In this case, anchor is the column family you are using to map from link URL to link name.

In comparison to RDMBS, you would have a few options, and only adding an anchors table to the schema is even vaguely sensible (a compounded list in a single column would not scale, and a column per site would be crazy because of the way that is stored)

In comparison to maps, well, you can indeed use a basic a map like the above, creating a key single key from the elements above.

Except, of course, Bigtable rows and columns have meaning, in terms of querying, management, access control, (and also in implementation details, such as that compression happens per column family), and such.

Mutations happen atomically at row level. You can open a row as if it were a record, and add/alter/delete columns from it, then apply (store).

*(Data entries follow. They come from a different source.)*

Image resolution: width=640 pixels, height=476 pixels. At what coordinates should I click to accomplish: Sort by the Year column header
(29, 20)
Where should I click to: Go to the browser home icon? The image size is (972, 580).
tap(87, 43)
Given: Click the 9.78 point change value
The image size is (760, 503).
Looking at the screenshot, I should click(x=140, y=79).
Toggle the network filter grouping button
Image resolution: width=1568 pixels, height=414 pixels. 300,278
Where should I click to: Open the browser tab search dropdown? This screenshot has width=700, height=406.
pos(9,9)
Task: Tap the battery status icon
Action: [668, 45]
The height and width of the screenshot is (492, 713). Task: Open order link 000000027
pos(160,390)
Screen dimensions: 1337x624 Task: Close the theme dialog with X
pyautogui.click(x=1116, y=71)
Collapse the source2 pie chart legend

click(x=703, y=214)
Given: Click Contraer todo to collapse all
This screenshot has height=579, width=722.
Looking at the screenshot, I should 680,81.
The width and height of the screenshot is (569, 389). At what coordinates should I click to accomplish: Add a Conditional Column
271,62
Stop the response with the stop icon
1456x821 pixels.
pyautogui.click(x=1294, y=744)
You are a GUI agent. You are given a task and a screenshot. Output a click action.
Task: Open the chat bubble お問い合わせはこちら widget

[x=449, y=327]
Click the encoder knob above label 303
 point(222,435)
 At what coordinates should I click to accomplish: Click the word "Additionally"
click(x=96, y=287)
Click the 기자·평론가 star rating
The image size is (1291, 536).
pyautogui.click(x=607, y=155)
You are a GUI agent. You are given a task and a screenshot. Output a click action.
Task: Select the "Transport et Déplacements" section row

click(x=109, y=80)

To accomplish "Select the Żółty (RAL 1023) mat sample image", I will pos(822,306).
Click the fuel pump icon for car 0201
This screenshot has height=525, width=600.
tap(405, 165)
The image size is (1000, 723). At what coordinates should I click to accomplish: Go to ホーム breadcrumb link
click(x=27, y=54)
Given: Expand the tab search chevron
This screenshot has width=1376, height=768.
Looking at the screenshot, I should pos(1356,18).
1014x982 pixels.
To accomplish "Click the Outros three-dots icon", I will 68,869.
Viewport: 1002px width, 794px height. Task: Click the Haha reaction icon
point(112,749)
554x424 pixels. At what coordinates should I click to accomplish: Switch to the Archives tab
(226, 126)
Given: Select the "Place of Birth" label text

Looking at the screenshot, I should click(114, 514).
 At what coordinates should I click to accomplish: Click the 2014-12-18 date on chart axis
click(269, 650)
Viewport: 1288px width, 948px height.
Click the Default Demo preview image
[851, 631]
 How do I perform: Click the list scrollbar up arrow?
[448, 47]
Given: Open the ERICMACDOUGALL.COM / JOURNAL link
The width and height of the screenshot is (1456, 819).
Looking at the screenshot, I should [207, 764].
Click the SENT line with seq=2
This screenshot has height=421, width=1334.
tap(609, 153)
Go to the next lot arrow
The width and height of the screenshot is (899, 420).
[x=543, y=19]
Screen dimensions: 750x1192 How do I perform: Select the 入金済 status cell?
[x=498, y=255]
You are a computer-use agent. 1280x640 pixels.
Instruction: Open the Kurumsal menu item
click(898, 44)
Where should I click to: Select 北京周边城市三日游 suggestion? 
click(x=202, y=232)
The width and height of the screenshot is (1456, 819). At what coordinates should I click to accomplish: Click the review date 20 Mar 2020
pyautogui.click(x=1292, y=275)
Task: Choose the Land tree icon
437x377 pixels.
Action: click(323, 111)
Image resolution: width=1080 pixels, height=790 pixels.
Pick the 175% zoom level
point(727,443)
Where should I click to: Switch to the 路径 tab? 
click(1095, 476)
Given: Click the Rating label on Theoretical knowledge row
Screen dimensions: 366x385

Reading can be done in a few ways, but mostly done by column family/families in a row or in any row(verify), optionally with row/column/timestamp filters(verify).

Hybrid columnar

Timeseries

Graph

A graph in the mathematical sense, of a node-link structure.

Certain types of data are very handy to see this way - sometimes because it is a good fit, sometimes because it is structured but still free-form (so you don't end up with 100 relation tables and a headache of joins, and can be much faster when you typically look for very small parts of that data)

Search engine

While generally considered an index based on a primary data store elsewhere, that also makes that searchable index the thing you actually use.

Plus there are projects that do both.

Message brokers

Not a storage model, or NoSQL, they just turn up in the same places, because they are useful tools when sending messages with more than two fixed endpoints involved (be it processes, hosts, datacenters).